Let me unpack this a little.
Mark's Gospel begins by telling us that it's an account about someone who is simply remarkable - Jesus... and this is where we immediately find ourselves undone - "the son of God". What comes in the next 16 blunt chapters is nothing short of extraordinary, but what's important to note here is that it's the person at the core of these events and what He says and does that ignites and fuels something that was already spreading across the Roman world by the time we get to the conversion of Paul.

It's imperative to understand this chain of events. The reason there was a Damascus Road moment for Saul was because there'd been a martyrdom in Jerusalem of a man named Stephen who was preaching Jesus, and the reason for that was because the day of Pentecost had seen Jews 'from every nation under heaven' hear and respond to Peter telling them about the recent events that had happened in the very place they were now standing.

Christianity doesn't begin with Paul. However key he is to the growth of both the global expansion of the church and it's application of the good news towards the end of the first century (and he truly is), the fact remains that he was part of something that was already taking the world by storm.
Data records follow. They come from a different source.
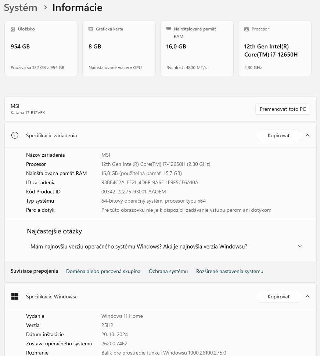Click the graphics card icon
The height and width of the screenshot is (356, 320).
[x=91, y=29]
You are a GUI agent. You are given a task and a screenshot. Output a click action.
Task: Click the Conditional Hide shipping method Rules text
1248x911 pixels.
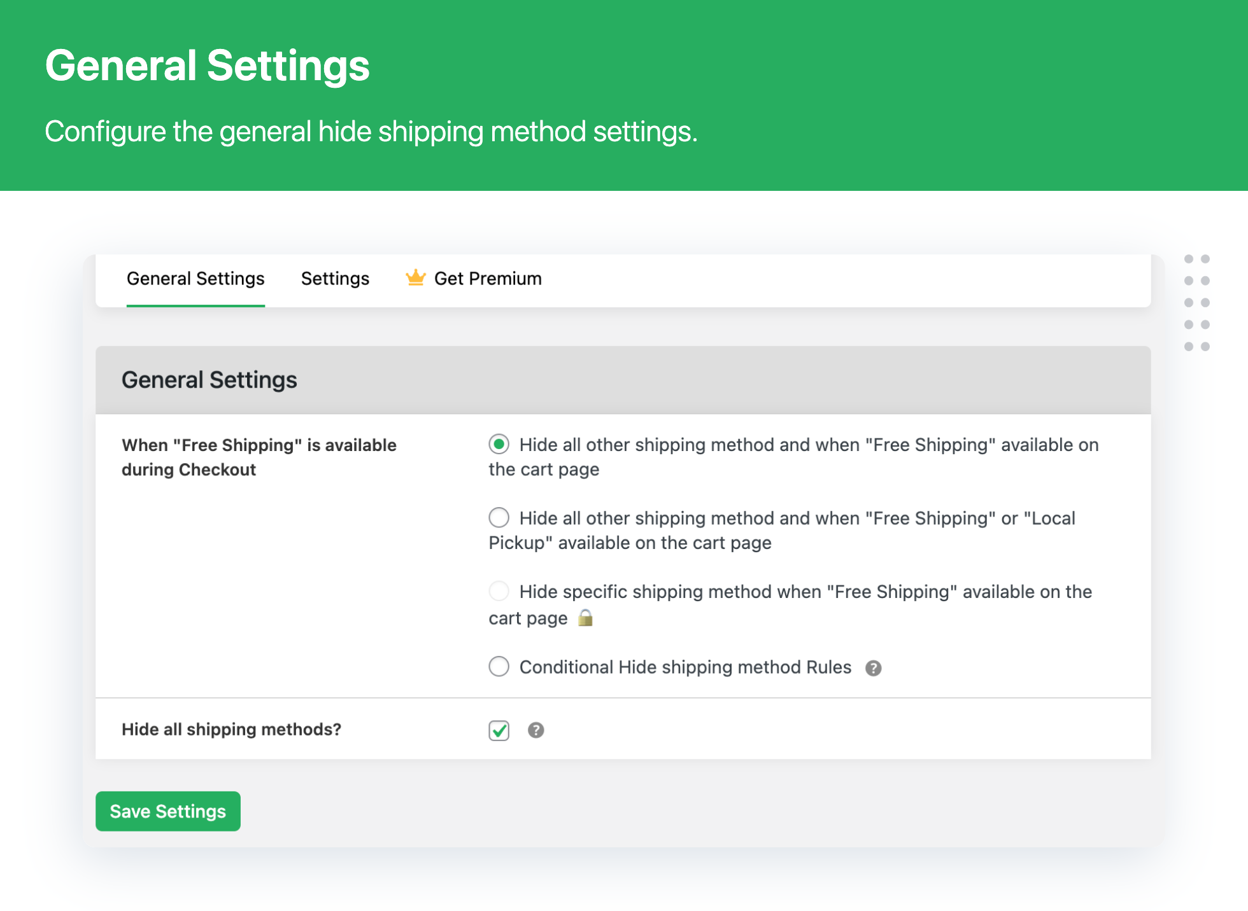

I say all of this because Tom Holland's book, in some respects, makes any need for a real Jesus secondary to the creeds and  powers that came to bear or use his name. There's no denying that much of the surge and grandeur that came to define Christendom from the 5th to 12th centuries took place as he shows, but as other authors have noted, this was commonly at the expense of the very teachings and message of Jesus Himself, turning Christianity into a power which often brutally crushed any and all who sought to question or resist its worldly authority. The inquisition, as Peter De Rosa notes, was in so many ways the prototype for the Holocaust and the Gulags of the 20th century. The only truth to delight in here is that slowly, over the next 300 years, men awoke to the fact that the Gospel required something very different.

It's awakening to the message of the Gospels themselves that truly matters. Holland admits that behind the last two thousand years, there remains the remarkable 'myth' of the man they crucified, but it wasn't a contrivance or a story that so troubled those disciples who had travelled with him on that first easter sunday.

The original ending of Mark's short gospel concludes with these words:

"and they fled from the tomb (because of what they had seen), trembling and astonished, and said nothing to anyone, for they were terrified" (16:8).

Christianity begins with a moment of utter bewilderment and total astonishment.

It's hard for us to take in just how overwhelming this moment is, because so few events in our own lives come close, and even momentous historical changes really don't touch this,
because this, as Holland notes, is the genuine 'molten core' that drives the faith.
The world can never be the same again because of what happened on that morning at that empty tomb.

Dominion tells us of centuries of consequences of Christianity rising and falling, and no doubt much of what the author states here about the ramifications of that is true, but the real thing we need to understand is what Mark is saying about the man who was truly the Son of God. Everything else pales when we encounter Him.